Здесь для ясности всего хода нашего повествования непременно надлежит отметить, что время, о котором идет речь, было тяжелым не только в смысле жестокой и страшной войны с небывалым во всей истории человечества протяжением фронтов - от Баренцева до Черного моря, но еще и потому, что годы культа личности Сталина, с его подозрительностью к людям, породили особый и, к несчастью, распространенный характер службиста, словно бы не замечающего огромного и животворящего духовного подъема нашей воюющей страны, службиста отупелой души, такого, который даже в самом прекрасном и высоком подозревал лишь низменное и ничтожное, такое, которое следовало брать на подозрение, стращать и карать.

К этой породе подозрительных службистов относился и подполковник Петушков, стремительно возвышающийся в званиях. Красивенький, с вьющимися волосами и тонким овалом лица, на котором всегда алел здоровый и крепкий румянец хорошо питающегося и соблюдающего должный физический режим пресловутого гармонического человека, каким несомненно мнил себя недруг Ивана Егоровича и его, как говорится, полный антипод - Петушков.

Никто не знал, какая из бабок того лихой памяти начальства ворожила Петушкову, перед кем он двери раскрывал в меру предупредительно и кому с солидностью, но и с проворством подавал спичку закурить.

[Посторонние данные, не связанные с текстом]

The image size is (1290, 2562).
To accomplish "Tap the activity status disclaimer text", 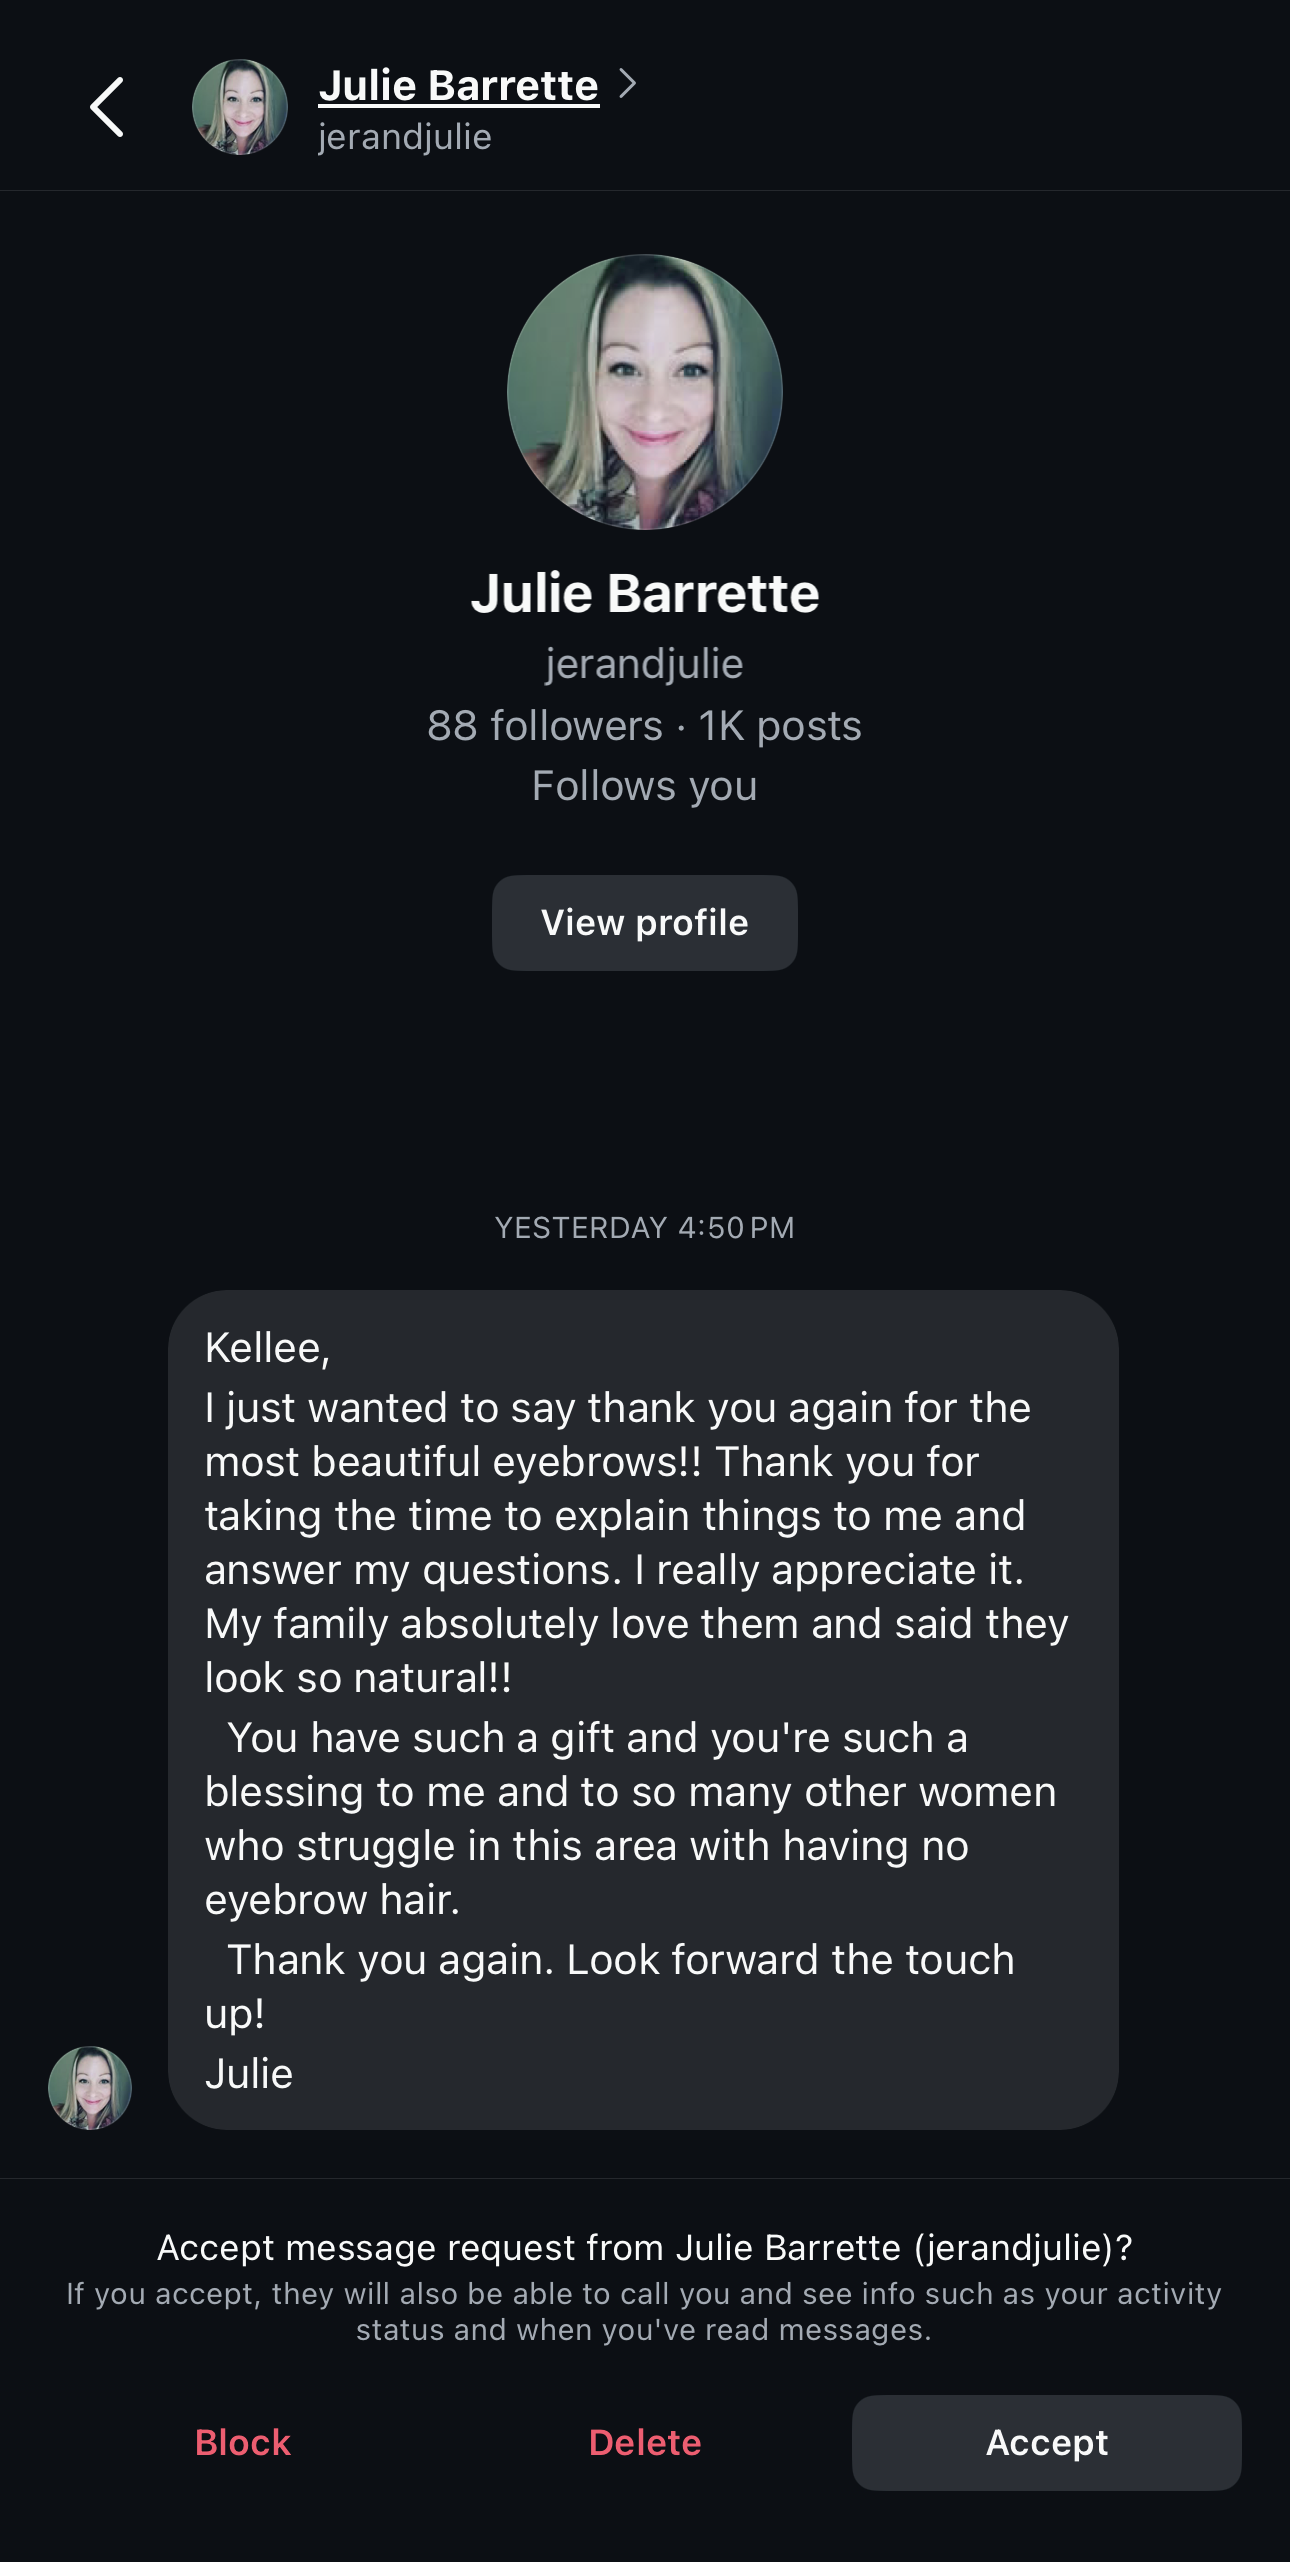I will (x=645, y=2312).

Не известно и по сей день, на какую из бабок смотрел он преданнейшим взглядом, в котором можно было прочитать, что он и жизнью не дорожит во имя обожаемой им бабоньки, но несомненно, что какая-то ворожила, и под локоток вела, и учила - ходи, дитятко, ножками, топай - топ-топ - смелее, взойдешь в сок и силу, дадим тебе большой ход, а пока что старайся поближе к фрицу, там бывай, где многотрудно, мы же тебе будем питательницы и никогда тебя не оставим…

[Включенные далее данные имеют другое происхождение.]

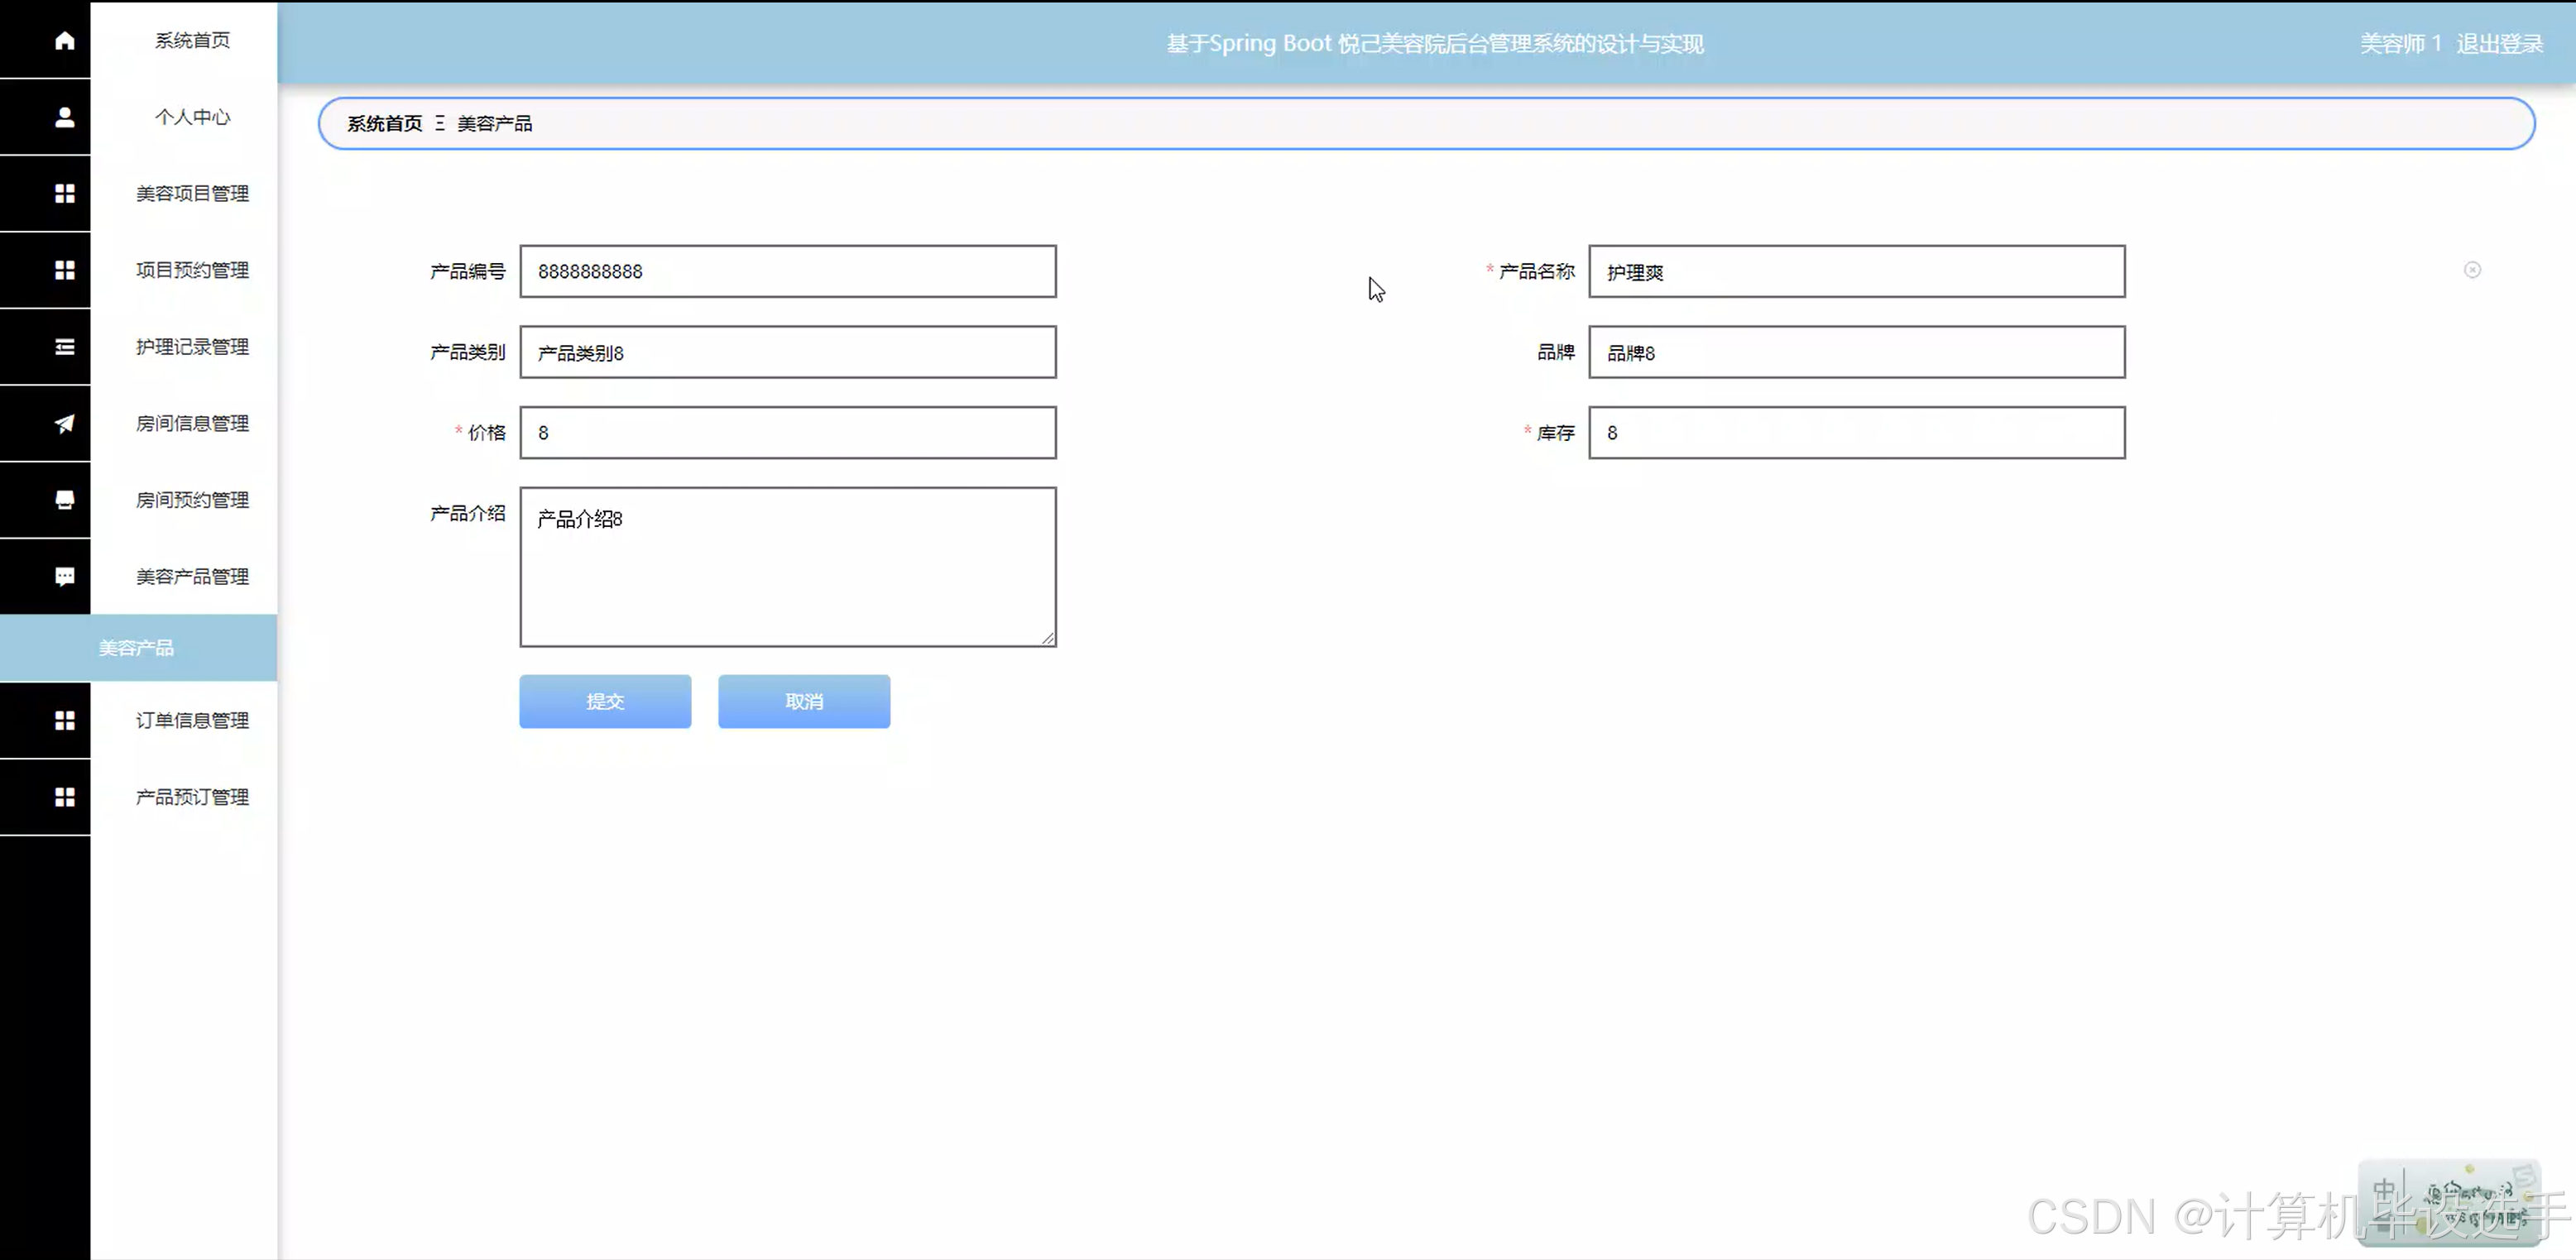
Task: Focus the 产品编号 input field
Action: pyautogui.click(x=787, y=271)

Было это именно так, потому что не делу старался Петушков, а лишь себе, исключительно для себя с тем, чтобы это добытое им в партизанском краю добро красиво показать в столице бабушкам, пройтись перед ними окрепшими ножками и порадовать сообразительностью, ходкостью и даже осторожной храбростью, дабы представление к ордену, например, шло из партизанского штаба, а не от самих бабонек, как они тому, наверное, учили своего провористого внучонка.

Сам подполковник Петушков считал себя человеком образованным и рекомендовал "образовываться" даже партизанам, утверждая, что ежели человек захочет, то и здесь, в глухих, лесных условиях, найдет время "поработать над собой", так как время - фактор невозвратимый и молодость мозговых извилин никому еще не удавалось восстановить. Имея широкий круг интересов, Петушков игрывал подгулявшим своим бабкам на щипковых инструментах и пел цыганские романсы, не без комизма вертя бедрами и плечами, знал кое-какие простецкие куплеты с забористыми словами и однажды по рассеянности заявился даже в лесной край с плоеными волосами, пшенично-золотистый цвет которых особо выигрывал, когда дамский мастер плоил их специальными щипцами. Были злые языки, которые перешептывались, что эта плойка не малую роль сыграла в истории возвышения Петушкова, ибо он был отмечен спутницей жизни одной из бабок именно благодаря этим мягким и шелковистым кудрям. Впрочем, чего только не врут злые языки на удачливых своих сотоварищей; наверное, из зависти, потому что ведь никто не спорит по поводу, например, начитанности Петушкова или того, что он часто имел по некоторым вопросам свое особое мнение. Так, Петушков не раз говаривал, что гремевшее в ту пору стихотворение Симонова "Жди меня" или нежно любимое воевавшими людьми сурковское "А до смерти четыре шага" его лично, подполковника Петушкова, никак не устраивают и устроить не могут.